Quickstart

Install

Requires python 3.11 or later.

pip install leakrfc

Build a dataset

leakrfc stores metadata for the files that then refers to the actual source files.

For example, take this public file listing archive: https://data.ddosecrets.com/Patriot%20Front/patriotfront/2021/Organizational%20Documents%20and%20Notes/

Crawl these documents into a dataset:

leakrfc -d ddos_patriotfront crawl "https://data.ddosecrets.com/Patriot%20Front/patriotfront/2021/Organizational%20Documents%20and%20Notes"

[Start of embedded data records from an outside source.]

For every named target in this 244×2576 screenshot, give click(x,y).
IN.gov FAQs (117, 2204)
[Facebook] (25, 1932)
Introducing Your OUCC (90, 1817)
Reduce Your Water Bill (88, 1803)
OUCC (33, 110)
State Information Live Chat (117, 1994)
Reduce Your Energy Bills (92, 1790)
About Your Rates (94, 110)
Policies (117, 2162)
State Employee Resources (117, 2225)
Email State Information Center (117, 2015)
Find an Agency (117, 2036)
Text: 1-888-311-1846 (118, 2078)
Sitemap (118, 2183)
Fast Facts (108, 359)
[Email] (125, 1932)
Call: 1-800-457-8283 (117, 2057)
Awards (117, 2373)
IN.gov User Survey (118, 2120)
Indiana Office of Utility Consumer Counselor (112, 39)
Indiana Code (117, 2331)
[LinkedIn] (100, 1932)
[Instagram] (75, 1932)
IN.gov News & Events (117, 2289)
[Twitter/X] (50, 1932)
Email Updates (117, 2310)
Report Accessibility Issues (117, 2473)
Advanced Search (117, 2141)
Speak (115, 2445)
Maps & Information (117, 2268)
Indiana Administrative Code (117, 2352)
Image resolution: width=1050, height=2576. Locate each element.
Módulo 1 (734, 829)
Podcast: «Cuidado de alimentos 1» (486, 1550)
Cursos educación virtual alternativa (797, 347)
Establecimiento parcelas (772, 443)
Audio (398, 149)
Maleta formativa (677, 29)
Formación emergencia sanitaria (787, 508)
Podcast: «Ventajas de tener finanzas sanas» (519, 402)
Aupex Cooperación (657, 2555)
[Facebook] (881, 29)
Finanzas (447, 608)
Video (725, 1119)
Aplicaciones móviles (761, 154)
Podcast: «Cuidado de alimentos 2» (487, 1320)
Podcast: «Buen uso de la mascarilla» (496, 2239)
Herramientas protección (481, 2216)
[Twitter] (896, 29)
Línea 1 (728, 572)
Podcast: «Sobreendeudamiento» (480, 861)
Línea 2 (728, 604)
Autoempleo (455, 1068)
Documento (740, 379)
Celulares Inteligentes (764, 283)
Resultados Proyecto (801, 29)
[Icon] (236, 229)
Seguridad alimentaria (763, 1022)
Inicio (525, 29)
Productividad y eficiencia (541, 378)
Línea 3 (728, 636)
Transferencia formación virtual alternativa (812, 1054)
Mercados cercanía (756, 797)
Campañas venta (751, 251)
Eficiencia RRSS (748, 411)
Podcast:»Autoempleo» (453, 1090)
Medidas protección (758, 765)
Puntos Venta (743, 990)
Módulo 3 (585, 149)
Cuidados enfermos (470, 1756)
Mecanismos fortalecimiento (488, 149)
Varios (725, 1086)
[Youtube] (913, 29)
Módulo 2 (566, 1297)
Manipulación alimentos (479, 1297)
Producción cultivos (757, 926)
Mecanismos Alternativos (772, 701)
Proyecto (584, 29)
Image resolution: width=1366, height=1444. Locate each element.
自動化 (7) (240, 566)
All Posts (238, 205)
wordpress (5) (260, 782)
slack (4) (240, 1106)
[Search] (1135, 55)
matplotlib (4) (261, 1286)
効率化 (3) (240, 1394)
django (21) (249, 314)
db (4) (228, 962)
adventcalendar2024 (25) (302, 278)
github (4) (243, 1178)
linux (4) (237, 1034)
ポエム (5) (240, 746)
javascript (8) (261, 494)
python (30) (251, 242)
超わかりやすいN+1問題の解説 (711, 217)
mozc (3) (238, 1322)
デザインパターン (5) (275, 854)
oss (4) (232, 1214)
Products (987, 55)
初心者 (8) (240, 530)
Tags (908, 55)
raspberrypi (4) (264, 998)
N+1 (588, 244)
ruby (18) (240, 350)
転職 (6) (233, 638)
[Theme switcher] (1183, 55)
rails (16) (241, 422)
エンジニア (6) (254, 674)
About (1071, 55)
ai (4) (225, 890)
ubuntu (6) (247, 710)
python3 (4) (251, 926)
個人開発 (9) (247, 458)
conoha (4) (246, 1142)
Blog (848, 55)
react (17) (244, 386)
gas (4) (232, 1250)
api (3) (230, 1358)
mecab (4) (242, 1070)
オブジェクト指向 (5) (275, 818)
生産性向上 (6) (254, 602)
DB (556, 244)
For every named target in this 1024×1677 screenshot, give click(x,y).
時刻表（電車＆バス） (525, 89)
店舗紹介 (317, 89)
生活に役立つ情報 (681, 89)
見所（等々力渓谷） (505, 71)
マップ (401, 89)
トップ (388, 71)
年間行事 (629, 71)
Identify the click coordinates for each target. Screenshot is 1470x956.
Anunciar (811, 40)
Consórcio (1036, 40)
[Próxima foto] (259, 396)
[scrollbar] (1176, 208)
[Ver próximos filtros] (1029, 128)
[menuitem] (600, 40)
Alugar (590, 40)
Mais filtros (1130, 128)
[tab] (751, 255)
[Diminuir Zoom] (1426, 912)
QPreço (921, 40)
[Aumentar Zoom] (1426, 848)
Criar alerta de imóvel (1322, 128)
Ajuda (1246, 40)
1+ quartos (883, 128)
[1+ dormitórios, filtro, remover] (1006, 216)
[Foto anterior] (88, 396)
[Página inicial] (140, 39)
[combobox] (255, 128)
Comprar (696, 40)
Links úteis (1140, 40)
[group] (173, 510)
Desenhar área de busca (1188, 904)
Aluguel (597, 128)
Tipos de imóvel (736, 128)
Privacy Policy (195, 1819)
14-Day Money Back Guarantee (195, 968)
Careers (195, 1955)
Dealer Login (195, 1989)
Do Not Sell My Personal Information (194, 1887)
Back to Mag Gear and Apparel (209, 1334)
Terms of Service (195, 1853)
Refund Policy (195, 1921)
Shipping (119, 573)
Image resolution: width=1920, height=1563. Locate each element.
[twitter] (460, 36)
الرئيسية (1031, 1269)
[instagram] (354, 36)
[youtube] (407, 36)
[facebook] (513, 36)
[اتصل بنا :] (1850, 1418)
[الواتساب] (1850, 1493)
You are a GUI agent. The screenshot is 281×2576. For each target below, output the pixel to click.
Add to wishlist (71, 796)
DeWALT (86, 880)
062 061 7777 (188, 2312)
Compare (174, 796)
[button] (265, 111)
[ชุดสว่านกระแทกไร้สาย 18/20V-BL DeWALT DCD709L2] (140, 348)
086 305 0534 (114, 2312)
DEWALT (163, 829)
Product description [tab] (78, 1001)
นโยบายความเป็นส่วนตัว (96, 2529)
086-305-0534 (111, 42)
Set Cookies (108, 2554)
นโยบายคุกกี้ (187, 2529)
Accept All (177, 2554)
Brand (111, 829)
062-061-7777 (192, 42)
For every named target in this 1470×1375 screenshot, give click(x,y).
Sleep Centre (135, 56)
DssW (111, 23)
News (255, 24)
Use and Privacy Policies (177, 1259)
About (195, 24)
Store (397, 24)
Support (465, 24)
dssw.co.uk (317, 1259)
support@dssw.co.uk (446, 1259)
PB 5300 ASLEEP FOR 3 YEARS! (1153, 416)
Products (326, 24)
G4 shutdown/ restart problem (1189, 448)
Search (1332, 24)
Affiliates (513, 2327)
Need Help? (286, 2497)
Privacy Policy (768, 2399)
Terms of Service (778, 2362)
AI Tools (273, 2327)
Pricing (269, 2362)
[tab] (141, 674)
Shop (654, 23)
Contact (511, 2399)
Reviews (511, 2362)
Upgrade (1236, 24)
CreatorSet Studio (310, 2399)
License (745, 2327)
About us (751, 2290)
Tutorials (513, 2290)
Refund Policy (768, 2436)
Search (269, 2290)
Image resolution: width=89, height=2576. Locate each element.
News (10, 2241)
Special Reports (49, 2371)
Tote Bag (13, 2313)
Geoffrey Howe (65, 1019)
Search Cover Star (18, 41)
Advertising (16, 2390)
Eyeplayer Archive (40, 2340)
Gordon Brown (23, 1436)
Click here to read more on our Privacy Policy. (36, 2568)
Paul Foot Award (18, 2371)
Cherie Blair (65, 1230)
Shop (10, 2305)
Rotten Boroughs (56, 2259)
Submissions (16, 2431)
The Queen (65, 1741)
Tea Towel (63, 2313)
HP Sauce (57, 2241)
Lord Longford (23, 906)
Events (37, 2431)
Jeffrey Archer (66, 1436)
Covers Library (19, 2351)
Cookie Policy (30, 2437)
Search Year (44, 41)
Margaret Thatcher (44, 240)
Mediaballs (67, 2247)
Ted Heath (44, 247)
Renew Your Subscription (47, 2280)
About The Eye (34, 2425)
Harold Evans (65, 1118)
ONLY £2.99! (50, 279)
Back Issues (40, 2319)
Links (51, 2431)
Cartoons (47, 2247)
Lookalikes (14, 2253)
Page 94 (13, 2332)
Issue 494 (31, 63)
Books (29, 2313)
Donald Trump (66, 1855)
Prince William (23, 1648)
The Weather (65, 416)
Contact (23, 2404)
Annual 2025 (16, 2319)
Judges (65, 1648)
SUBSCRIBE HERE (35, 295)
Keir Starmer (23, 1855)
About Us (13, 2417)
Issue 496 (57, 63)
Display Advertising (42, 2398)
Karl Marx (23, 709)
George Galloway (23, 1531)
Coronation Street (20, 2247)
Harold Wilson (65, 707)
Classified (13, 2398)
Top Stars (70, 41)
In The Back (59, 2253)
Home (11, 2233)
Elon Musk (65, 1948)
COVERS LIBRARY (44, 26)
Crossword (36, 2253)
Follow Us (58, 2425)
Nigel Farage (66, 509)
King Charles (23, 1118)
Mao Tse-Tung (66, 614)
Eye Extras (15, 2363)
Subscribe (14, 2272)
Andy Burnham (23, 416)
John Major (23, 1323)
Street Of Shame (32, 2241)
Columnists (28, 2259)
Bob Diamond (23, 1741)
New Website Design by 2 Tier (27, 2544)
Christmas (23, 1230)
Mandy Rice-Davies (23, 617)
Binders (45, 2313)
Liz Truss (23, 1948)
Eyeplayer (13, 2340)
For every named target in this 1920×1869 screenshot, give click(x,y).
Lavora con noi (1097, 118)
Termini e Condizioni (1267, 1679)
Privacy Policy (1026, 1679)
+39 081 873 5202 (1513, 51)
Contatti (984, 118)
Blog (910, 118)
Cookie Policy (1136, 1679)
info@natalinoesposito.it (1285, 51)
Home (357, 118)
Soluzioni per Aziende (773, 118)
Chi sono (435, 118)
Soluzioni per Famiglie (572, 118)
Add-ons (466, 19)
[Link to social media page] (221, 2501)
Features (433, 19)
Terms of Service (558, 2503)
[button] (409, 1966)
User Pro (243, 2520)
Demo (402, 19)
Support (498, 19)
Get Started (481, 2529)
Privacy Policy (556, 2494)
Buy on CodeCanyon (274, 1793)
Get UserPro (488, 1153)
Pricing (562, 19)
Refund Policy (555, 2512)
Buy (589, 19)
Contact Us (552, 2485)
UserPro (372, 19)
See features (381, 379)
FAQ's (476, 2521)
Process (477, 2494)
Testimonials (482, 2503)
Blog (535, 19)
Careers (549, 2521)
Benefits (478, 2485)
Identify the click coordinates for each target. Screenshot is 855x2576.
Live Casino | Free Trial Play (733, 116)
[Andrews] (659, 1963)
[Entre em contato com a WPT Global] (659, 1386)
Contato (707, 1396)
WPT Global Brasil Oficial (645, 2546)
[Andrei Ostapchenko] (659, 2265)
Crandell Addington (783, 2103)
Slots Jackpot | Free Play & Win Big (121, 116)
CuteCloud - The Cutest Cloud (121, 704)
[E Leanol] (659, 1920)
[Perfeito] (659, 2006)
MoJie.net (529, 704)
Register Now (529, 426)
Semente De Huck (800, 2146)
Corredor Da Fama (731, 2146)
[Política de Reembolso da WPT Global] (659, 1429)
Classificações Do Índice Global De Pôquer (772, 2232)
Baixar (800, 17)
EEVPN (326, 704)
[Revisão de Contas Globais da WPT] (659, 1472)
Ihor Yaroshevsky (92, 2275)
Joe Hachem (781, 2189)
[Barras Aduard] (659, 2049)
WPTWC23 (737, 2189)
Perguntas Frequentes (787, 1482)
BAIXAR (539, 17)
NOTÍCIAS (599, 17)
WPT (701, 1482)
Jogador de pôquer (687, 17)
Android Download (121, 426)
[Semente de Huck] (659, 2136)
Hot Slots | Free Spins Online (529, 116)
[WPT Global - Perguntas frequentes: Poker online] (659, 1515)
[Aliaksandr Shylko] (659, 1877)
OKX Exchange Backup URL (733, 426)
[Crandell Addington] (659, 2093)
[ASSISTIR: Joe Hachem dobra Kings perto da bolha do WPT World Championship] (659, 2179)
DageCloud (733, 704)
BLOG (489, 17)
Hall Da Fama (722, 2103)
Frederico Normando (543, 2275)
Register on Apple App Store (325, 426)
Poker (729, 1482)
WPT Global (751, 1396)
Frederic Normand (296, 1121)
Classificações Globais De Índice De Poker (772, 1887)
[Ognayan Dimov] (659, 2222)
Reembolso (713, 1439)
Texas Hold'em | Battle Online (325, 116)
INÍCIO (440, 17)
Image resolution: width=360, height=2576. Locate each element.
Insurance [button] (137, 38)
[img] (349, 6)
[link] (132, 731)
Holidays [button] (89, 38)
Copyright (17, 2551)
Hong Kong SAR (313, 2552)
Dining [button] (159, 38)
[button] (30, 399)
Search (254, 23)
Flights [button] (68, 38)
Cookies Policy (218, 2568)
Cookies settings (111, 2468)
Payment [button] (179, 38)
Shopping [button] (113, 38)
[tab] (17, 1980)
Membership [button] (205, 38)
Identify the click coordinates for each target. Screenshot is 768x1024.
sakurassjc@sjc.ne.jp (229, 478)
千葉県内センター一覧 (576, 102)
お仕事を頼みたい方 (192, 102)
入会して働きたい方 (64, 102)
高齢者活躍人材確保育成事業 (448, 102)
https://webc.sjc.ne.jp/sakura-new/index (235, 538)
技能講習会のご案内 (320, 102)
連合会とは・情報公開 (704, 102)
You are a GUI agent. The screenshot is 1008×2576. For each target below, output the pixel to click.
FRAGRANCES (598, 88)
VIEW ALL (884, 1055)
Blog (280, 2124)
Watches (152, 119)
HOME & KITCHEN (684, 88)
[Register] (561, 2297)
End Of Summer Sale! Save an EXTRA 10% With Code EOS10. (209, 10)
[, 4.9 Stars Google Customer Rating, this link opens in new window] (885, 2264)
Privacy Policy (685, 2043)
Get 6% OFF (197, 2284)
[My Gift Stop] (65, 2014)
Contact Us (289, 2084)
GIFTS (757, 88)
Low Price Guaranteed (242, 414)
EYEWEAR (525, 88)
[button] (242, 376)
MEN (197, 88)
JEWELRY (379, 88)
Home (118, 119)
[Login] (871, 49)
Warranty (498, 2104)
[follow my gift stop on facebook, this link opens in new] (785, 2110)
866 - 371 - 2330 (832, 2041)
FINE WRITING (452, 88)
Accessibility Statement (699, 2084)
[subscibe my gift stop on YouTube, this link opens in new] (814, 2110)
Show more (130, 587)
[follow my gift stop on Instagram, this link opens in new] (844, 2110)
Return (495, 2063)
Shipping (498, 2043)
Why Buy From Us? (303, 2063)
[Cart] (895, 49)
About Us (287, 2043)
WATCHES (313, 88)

The metadata and source files are now stored in the archive (./data by default).

Inspect files and archive

All metadata and other information lives in the ddos_patriotfront/.leakrfc subdirectory. Files are keyed and accessible by their (relative) path.

Retrieve file metadata:

leakrfc -d ddos_patriotfront head Event.pdf

Retrieve actual file blob:

leakrfc -d ddos_patriotfront get Event.pdf > Event.pdf

Show all files metadata present in the dataset archive:

leakrfc -d ddos_patriotfront ls

Show only the file paths:

leakrfc -d ddos_patriotfront ls --keys

Show only the checksums (sha1 by default):

leakrfc -d ddos_patriotfront ls --checksums

Tracking changes

The make command (re-)generates the datasets metadata.

Delete a file:

rm ./data/ddos_patriotfront/Event.pdf

Now regenerate:

leakrfc -d ddos_patriotfront make

The result output will indicate that 1 file was deleted.

configure storage

storage_config:
  uri: s3://my_bucket
  backend_kwargs:
    endpoint_url: https://s3.example.org
    aws_access_key_id: ${AWS_ACCESS_KEY_ID}
    aws_secret_access_key: ${AWS_SECRET_ACCESS_KEY}

dataset config.yml

Follows the specification in ftmq.model.Dataset:

name: my_dataset #  also known as "foreign_id"
title: An awesome leak
description: >
  Incidunt eum asperiores impedit. Nobis est dolorem et quam autem quo. Name
  labore sequi maxime qui non voluptatum ducimus voluptas. Exercitationem enim
  similique asperiores quod et quae maiores. Et accusantium accusantium error
  et alias aut omnis eos. Omnis porro sit eum et.
updated_at: 2024-09-25
index_url: https://static.example.org/my_dataset/index.json
# add more metadata

leakrfc: # see above